Come anticipato nei giorni scorsi, in segno di vicinanza alla comunità di San Ginesio colpita dai recenti sismi, la Cavalcata dell’Assunta ha preso parte alla XIX edizione della rievocazione storica “Il Ritorno degli esuli ed il giuramento della pace cittadina” che si è tenuta la scorsa domenica 11 giugno nel borgo maceratese.

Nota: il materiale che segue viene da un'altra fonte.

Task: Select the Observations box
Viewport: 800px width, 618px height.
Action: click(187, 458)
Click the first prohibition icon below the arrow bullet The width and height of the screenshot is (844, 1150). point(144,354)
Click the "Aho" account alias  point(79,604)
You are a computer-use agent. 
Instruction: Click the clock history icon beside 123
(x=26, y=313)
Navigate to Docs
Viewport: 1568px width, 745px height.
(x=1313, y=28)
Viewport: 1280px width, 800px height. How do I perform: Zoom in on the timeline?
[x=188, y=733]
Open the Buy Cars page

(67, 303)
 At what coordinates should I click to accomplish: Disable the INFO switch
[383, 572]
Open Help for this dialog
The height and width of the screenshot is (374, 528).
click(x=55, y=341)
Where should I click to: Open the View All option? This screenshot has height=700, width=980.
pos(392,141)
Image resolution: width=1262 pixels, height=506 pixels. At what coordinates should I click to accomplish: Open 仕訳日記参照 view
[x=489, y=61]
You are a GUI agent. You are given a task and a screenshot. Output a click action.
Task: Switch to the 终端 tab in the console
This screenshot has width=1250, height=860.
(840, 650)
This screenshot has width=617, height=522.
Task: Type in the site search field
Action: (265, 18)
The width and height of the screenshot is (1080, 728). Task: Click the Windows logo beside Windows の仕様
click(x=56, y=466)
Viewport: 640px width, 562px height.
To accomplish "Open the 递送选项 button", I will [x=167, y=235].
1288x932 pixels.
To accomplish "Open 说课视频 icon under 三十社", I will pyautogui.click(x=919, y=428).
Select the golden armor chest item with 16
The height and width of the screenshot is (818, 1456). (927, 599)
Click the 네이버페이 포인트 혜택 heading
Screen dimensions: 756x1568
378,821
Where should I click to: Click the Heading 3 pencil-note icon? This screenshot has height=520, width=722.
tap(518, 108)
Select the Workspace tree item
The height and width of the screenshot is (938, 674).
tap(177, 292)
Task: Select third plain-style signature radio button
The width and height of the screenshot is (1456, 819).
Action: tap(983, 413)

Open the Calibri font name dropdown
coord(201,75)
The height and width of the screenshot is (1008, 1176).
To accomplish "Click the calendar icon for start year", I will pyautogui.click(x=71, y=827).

Il patto di solidarietà nato nel XV secolo fra il comune di San Ginesio e quello di Siena, e che si rinnova ormai da 54 anni, a cadenza triennale, è un evento fra i più antichi e prestigiosi delle Marche – ricorda Oberdan Cesanellinon tanto e non solo per le sue radici storiche, quanto per la presenza della Municipalità di Siena nel corteo, accompagnata dal Gonfalone, dalle chiarine, dai tamburi e dai figuranti, in costume d’epoca. La Cavalcata dell’Assunta vuole essere vicina agli amici di San Ginesio, duramente provato dal sisma con il suo centro storico ancora zona rossa: la rievocazione della scorsa domenica è stata un momento di grande emozione, simbolo di rinascita e di speranza”.

La delegazione, accompagnata dalle cerimoniere Marcella Ciferri e Celeste Petrini, era guidata dai Vice Presidente Andrea Monteriù e Leonello Alessandrini, e composta dal regista Oberdan Cesanelli, il gonfaloniere Basilio Copponi, dal capitano d’armi Franco Benni, con la pagina miniata portata in  corteo da Marco Marziali, mentre Devis Palmieri, Claudia Monterubbiano, Maurizio Testatonda e Marica Stortini hanno vestito i panni delle coppie di nobili. Presenti anche musici e sbandieratori della Cavalcata.